§ **WHAT THE TASK ASKS**
In the records below, locate the line containing "Click the dark"; output that line and every following line through the last, exactly.

=== INPUT ===

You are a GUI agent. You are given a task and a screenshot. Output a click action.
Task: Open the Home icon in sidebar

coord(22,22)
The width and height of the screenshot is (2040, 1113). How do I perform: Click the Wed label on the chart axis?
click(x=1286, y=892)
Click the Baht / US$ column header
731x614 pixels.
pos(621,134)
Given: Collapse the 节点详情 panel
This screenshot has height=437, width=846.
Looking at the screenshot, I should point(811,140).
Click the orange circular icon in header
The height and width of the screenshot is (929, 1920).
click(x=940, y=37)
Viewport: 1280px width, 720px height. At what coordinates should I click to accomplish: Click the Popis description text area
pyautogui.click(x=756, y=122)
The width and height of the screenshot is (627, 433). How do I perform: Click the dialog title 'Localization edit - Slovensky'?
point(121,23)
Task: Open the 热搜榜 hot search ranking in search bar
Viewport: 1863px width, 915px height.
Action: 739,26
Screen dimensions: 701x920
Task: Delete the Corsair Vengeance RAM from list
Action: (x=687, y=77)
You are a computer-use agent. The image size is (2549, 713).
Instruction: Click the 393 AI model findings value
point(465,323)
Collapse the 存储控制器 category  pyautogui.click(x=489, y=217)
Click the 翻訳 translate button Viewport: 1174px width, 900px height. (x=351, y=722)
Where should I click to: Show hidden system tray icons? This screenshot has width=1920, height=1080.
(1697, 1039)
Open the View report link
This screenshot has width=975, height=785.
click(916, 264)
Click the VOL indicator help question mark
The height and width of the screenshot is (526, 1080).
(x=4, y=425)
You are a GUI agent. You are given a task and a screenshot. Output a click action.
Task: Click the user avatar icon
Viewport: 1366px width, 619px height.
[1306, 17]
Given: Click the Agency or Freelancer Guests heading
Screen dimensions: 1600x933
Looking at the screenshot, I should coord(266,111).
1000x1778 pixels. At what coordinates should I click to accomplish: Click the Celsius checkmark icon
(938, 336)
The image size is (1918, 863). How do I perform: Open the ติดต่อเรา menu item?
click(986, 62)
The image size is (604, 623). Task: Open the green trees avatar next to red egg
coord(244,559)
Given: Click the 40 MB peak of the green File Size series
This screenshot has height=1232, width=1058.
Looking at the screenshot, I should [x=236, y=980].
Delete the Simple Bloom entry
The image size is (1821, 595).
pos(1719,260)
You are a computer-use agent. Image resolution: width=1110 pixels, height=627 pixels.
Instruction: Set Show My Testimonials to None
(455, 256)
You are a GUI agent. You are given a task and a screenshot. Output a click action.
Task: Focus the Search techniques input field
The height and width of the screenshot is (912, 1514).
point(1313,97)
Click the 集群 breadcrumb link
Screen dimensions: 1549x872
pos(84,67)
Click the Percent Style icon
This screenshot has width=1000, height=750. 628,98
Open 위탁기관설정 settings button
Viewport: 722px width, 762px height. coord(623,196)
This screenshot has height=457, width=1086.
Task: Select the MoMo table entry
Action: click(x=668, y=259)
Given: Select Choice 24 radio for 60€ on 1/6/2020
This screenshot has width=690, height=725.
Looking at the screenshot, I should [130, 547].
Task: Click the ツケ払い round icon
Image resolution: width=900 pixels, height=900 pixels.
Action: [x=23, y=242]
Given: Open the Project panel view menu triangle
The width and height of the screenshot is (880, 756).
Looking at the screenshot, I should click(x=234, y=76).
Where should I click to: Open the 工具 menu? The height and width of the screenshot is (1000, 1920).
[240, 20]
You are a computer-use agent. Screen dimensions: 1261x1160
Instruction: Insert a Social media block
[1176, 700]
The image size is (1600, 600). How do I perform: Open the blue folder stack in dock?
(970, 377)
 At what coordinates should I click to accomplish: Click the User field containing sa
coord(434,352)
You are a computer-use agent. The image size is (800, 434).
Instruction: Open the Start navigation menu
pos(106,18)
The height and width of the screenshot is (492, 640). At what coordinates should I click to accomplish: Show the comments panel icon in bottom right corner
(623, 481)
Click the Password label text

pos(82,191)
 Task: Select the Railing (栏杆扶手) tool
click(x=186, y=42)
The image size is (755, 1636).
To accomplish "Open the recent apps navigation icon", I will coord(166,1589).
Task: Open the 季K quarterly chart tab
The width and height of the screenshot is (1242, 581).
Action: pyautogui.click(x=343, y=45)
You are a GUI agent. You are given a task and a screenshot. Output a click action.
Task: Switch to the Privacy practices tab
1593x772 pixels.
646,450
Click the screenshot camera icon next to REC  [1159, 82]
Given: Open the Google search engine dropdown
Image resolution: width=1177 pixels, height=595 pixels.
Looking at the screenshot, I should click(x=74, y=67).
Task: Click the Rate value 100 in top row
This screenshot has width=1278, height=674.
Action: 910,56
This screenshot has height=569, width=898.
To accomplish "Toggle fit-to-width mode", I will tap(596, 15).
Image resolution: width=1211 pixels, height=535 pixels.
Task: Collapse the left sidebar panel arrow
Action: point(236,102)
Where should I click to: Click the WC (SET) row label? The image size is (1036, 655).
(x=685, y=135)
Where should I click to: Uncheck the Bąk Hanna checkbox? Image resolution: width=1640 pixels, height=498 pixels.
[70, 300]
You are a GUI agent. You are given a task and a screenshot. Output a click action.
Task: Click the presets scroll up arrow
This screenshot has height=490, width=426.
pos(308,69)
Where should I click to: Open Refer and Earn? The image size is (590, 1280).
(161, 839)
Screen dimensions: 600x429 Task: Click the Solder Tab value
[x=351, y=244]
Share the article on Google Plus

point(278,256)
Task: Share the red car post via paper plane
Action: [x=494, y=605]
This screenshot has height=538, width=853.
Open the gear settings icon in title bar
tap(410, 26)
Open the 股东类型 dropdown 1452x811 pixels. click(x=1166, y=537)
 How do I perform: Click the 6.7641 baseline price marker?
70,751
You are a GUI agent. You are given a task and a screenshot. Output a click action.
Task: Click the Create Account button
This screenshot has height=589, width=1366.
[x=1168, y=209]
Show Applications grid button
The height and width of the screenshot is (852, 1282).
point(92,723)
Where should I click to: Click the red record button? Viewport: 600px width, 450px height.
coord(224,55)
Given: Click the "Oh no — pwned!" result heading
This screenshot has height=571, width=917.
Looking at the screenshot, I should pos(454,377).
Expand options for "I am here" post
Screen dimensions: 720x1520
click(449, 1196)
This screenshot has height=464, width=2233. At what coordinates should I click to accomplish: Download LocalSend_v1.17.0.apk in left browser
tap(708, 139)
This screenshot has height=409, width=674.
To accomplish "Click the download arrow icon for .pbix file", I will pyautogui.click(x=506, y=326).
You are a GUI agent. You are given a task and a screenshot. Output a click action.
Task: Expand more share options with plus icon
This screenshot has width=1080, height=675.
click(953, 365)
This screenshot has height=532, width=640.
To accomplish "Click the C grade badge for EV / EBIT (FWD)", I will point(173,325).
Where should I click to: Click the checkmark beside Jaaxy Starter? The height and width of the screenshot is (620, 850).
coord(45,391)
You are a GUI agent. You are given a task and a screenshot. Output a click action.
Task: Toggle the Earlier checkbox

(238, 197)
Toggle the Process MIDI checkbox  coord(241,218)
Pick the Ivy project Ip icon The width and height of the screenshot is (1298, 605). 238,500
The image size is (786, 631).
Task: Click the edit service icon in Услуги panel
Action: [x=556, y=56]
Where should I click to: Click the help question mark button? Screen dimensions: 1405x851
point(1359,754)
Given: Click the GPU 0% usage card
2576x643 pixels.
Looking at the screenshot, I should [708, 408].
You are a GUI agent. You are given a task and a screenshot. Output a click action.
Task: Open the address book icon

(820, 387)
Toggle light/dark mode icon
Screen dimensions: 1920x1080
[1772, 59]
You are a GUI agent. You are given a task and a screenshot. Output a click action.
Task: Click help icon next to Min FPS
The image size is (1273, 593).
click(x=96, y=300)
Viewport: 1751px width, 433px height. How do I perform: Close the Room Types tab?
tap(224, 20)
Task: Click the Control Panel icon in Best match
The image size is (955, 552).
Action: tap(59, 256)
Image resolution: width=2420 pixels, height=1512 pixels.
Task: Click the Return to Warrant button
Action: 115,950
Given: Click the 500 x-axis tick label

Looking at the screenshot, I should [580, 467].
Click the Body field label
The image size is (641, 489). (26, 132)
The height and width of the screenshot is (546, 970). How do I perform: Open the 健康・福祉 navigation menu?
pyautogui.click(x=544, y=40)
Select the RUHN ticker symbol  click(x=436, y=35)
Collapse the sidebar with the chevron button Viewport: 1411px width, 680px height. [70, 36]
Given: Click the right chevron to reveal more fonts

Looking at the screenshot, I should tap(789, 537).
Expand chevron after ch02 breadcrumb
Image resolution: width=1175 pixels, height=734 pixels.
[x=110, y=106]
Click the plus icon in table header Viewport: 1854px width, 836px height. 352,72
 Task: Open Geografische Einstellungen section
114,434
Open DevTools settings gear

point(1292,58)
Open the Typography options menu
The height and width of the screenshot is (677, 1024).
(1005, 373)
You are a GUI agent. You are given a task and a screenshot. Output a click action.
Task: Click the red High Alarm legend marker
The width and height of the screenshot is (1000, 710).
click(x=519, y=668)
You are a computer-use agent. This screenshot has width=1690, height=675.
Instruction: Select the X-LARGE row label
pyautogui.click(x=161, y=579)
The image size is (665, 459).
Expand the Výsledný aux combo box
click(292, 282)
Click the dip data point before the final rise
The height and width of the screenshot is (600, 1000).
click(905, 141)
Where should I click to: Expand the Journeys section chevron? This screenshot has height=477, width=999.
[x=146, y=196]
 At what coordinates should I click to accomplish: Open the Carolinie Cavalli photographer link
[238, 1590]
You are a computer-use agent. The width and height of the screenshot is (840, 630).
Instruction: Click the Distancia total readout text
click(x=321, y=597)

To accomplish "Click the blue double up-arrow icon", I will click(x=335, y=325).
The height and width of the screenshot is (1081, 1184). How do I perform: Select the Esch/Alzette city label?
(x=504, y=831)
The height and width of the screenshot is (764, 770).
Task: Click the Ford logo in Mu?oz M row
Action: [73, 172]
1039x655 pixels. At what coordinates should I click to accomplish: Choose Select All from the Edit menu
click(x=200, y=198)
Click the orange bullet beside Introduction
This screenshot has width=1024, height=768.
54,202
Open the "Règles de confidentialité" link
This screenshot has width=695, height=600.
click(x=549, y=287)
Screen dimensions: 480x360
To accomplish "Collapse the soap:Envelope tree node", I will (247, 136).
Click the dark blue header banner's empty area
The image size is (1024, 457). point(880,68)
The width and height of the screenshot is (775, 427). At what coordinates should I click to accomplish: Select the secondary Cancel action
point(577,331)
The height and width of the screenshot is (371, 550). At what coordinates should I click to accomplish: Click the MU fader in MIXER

===

§ **COMPLETED TASK**
Click the dark blue header banner's empty area
The image size is (1024, 457). point(880,68)
The width and height of the screenshot is (775, 427). At what coordinates should I click to accomplish: Select the secondary Cancel action
point(577,331)
The height and width of the screenshot is (371, 550). At what coordinates should I click to accomplish: Click the MU fader in MIXER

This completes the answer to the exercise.